NOTE.—Regulatory motifs were predicted independently for each species using separate TSS annotations in RefSeq (Maglott et al. 2000; Pruitt and Maglott 2001). The motifs were predicted using FREE (Yokoyama et al. 2009); the central location and width of overrepresentation are given to the right of each motif.

Location-Specific Motifs Evolve Differently according to Location

A natural question to ask is whether location-specific motifs are subject to different evolutionary constraints depending upon the location in which they occur. Certain cis-regulatory elements function specifically at the location at which they preferentially occur (Martinez et al. 1994; Lodish et al. 2003; Juven-Gershon et al. 2008) and both in silico as well as experimental evidence demonstrate that the regulatory function of location-specific motifs can change according to location (Xi et al. 2007; Tharakaraman et al. 2008). Thus, we might expect that motifs exhibiting location-specific overrepresentation would be subject to different evolutionary constraints within the region of overrepresentation than outside this region.

In order to test whether location-specific motifs evolve differently according to their location, we assessed the amount of nucleotide conservation within our predicted motifs between human and mouse. The frequency of conservation was determined both inside the region of overrepresentation as well as within a set of intergenic sequences that serve as a neutral proxy. We found that most consensus sites were more conserved within the region of overrepresentation than within the intergenic regions (fig. 2), suggesting that location-specific motifs are under stronger evolutionary constraints within the region of overrepresentation than their location-independent occurrences.

FIG. 2.—

Conservation frequencies of location-specific regulatory motifs across mouse and human according to location. The x axis denotes the frequency of conservation at a given consensus site of an individual regulatory motif, whereas the y axis gives the cumulative number of consensus sites at or above the given frequency of conservation. The solid plot shows the amount of nucleotide conservation within the region of overrepresentation, whereas the dashed plot shows the amount of conservation within intergenic regions. Note that most consensus sites tend to be more conserved within the location of overrepresentation than outside this region. For instance, half of all consensus sites have 83% or more conservation within the region of overrepresentation (vertical gray line), whereas only 22% of the consensus sites are conserved at the same threshold within the intergenic sequences.

FIG. 2.—

Conservation frequencies of location-specific regulatory motifs across mouse and human according to location. The x axis denotes the frequency of conservation at a given consensus site of an individual regulatory motif, whereas the y axis gives the cumulative number of consensus sites at or above the given frequency of conservation. The solid plot shows the amount of nucleotide conservation within the region of overrepresentation, whereas the dashed plot shows the amount of conservation within intergenic regions. Note that most consensus sites tend to be more conserved within the location of overrepresentation than outside this region. For instance, half of all consensus sites have 83% or more conservation within the region of overrepresentation (vertical gray line), whereas only 22% of the consensus sites are conserved at the same threshold within the intergenic sequences.

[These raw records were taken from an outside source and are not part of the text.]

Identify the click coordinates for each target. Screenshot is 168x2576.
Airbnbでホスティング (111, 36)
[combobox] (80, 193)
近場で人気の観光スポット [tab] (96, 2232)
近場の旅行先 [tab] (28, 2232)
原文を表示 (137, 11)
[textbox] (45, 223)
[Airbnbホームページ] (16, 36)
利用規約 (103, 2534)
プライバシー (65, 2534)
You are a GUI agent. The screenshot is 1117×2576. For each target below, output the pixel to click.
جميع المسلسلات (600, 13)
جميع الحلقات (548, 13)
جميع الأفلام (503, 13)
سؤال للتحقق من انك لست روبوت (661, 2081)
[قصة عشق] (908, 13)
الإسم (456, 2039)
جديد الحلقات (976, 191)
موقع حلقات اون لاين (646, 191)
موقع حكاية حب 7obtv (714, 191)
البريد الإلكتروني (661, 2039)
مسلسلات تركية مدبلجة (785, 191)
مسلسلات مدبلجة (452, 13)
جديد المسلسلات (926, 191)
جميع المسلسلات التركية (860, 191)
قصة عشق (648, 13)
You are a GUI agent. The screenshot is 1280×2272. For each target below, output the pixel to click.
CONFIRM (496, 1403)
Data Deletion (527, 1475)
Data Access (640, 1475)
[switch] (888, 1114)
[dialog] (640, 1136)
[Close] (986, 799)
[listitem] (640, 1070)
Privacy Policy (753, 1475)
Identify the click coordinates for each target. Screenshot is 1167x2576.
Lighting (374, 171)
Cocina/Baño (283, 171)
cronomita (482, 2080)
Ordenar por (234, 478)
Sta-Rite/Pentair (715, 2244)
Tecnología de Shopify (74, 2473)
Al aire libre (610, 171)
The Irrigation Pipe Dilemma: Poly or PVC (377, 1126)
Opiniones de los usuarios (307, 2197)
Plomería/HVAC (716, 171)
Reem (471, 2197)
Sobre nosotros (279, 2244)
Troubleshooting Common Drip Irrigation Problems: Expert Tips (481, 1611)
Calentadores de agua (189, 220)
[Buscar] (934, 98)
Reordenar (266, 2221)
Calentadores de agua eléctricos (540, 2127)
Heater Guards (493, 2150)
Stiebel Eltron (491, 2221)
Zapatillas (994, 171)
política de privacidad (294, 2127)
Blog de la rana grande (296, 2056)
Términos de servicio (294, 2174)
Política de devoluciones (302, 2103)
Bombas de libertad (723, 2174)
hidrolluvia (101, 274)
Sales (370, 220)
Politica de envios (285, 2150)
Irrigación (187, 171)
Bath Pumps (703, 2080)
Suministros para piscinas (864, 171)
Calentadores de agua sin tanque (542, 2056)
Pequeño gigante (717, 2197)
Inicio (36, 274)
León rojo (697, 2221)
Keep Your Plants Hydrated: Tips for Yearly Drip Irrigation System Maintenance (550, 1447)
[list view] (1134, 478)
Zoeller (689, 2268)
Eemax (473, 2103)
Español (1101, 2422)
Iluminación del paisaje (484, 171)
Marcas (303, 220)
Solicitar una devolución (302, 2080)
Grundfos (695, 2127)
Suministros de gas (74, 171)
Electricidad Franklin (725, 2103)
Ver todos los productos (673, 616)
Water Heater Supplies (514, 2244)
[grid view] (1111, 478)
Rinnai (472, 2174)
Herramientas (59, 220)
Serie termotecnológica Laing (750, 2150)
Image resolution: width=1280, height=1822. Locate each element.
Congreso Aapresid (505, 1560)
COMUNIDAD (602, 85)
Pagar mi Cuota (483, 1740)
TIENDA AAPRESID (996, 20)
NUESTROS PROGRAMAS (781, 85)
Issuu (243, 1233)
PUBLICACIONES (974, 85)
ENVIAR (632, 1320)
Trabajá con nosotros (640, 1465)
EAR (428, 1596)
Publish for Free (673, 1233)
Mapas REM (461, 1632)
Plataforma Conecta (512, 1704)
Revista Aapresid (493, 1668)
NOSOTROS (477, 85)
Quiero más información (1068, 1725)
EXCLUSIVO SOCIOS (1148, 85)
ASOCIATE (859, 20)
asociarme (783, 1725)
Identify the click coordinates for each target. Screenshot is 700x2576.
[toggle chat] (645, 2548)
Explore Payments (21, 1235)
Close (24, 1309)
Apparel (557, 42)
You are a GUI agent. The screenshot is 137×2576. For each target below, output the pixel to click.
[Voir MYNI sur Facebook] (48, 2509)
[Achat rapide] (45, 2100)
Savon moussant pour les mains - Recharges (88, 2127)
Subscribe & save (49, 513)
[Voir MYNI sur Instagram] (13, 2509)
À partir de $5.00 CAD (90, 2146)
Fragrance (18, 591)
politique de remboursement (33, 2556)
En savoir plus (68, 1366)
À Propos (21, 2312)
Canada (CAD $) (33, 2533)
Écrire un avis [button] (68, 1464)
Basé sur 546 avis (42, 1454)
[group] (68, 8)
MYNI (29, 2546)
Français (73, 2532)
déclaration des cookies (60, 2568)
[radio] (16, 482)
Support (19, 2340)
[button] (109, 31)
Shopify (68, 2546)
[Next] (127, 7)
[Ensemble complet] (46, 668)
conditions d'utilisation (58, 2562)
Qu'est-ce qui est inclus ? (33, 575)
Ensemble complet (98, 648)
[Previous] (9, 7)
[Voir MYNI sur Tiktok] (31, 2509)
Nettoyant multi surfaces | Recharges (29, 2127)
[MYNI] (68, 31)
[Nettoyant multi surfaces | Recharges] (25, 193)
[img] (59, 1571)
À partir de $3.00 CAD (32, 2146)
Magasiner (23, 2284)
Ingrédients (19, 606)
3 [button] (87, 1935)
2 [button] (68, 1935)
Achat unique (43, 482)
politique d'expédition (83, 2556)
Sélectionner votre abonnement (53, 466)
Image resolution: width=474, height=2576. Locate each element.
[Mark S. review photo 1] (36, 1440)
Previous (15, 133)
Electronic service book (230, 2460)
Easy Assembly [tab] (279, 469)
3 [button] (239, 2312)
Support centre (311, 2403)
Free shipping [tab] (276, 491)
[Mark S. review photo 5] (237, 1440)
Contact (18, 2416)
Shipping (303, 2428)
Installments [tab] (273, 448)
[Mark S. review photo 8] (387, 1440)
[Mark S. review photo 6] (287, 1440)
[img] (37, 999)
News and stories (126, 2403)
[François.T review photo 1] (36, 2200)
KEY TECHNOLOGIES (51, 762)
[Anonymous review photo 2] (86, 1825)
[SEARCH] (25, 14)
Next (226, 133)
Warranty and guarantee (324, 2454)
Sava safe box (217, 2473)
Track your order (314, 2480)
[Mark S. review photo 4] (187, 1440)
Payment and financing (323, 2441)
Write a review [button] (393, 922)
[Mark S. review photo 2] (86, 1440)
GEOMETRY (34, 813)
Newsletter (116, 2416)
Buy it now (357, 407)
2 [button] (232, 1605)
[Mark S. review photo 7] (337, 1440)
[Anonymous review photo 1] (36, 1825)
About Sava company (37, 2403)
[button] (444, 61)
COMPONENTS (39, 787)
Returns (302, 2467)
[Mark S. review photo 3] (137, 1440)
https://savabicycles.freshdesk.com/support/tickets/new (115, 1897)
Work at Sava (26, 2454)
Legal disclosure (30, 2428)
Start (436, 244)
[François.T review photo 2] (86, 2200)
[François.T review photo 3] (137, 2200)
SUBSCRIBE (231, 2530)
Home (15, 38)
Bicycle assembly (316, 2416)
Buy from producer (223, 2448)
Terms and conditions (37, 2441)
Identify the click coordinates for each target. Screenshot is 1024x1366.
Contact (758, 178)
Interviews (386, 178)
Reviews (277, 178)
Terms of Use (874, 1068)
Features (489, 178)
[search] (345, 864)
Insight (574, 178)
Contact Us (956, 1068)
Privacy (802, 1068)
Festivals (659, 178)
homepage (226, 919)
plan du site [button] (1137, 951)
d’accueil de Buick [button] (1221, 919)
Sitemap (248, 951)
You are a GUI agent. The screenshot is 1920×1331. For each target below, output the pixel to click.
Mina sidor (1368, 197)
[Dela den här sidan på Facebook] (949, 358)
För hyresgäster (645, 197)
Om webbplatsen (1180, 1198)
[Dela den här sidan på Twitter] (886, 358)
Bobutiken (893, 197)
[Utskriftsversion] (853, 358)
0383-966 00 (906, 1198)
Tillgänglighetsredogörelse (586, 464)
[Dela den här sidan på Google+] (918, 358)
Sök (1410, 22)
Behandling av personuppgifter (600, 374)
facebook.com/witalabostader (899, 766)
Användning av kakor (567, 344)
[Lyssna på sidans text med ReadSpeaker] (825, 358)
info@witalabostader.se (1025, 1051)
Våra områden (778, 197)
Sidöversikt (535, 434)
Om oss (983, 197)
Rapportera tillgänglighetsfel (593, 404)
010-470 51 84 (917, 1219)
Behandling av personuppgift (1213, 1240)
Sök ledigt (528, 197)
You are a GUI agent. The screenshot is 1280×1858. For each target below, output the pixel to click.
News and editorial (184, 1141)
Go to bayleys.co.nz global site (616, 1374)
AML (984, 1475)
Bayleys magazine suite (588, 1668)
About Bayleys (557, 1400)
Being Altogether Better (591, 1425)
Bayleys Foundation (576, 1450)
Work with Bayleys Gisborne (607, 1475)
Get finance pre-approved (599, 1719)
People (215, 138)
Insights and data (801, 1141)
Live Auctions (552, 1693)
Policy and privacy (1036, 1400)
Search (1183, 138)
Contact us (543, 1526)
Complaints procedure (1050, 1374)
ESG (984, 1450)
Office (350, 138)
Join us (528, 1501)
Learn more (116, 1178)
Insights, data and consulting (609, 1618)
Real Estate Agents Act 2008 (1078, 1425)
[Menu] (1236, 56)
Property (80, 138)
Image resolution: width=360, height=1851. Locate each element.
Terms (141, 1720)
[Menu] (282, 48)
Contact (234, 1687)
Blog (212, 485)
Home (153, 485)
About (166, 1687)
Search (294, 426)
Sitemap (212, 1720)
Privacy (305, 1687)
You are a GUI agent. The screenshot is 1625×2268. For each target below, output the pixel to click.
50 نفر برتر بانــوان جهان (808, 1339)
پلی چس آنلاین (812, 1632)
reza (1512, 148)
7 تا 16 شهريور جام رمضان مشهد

Although the majority of location-specific regulatory motifs appear to have been subject to stronger purifying selection within the region of overrepresentation, certain motifs showed less conservation within their preferred location compared with the intergenic sequences. To determine whether these were simply random changes or whether they reflected lineage-specific nucleotide biases, we compared differences in nucleotide biases between human and mouse. We found that substitutions within the region of overrepresentation were frequently nucleotide-specific, systematically changing to and from particular nucleotides in a lineage-specific manner (fig. 3). In contrast, substitutions outside this region tended to accumulate randomly, without significant preferences regarding the nucleotides fixed over the course of evolution, a pattern consistent with drift.

FIG. 3.—

Differences in nucleotide preference across human and mouse according to location. Shown are the cumulative fractions of motif consensus sites (y axis) exhibiting differences, that is, asymmetries, in nucleotide preference (x axis). For a given consensus site, we consider the fraction of co-occurrences (qij) of nonidentical nucleotides i and j at a consensus site across human and mouse, respectively. Large values for qijqji then indicate a strong preference for nucleotides i and j to occur in human and mouse, respectively, but not vice versa. Asymmetries Q along the x axis are then defined as Q = ∑ij|qijqji|, where the sum is across all nonidentical nucleotides. Results are shown for motif occurrences within the region of overrepresentation (solid plot) and occurrences within intergenic regions (dashed plot). We find that Q values are significantly greater within the region of overrepresentation, reflecting lineage-specific differences in nucleotide substitution biases. In contrast, Q values are significantly smaller in intergenic regions, reflecting random fixation of nucleotides without lineage-specific preferences.

FIG. 3.—

Differences in nucleotide preference across human and mouse according to location. Shown are the cumulative fractions of motif consensus sites (y axis) exhibiting differences, that is, asymmetries, in nucleotide preference (x axis). For a given consensus site, we consider the fraction of co-occurrences (qij) of nonidentical nucleotides i and j at a consensus site across human and mouse, respectively. Large values for qijqji then indicate a strong preference for nucleotides i and j to occur in human and mouse, respectively, but not vice versa. Asymmetries Q along the x axis are then defined as Q = ∑ij|qijqji|, where the sum is across all nonidentical nucleotides. Results are shown for motif occurrences within the region of overrepresentation (solid plot) and occurrences within intergenic regions (dashed plot). We find that Q values are significantly greater within the region of overrepresentation, reflecting lineage-specific differences in nucleotide substitution biases. In contrast, Q values are significantly smaller in intergenic regions, reflecting random fixation of nucleotides without lineage-specific preferences.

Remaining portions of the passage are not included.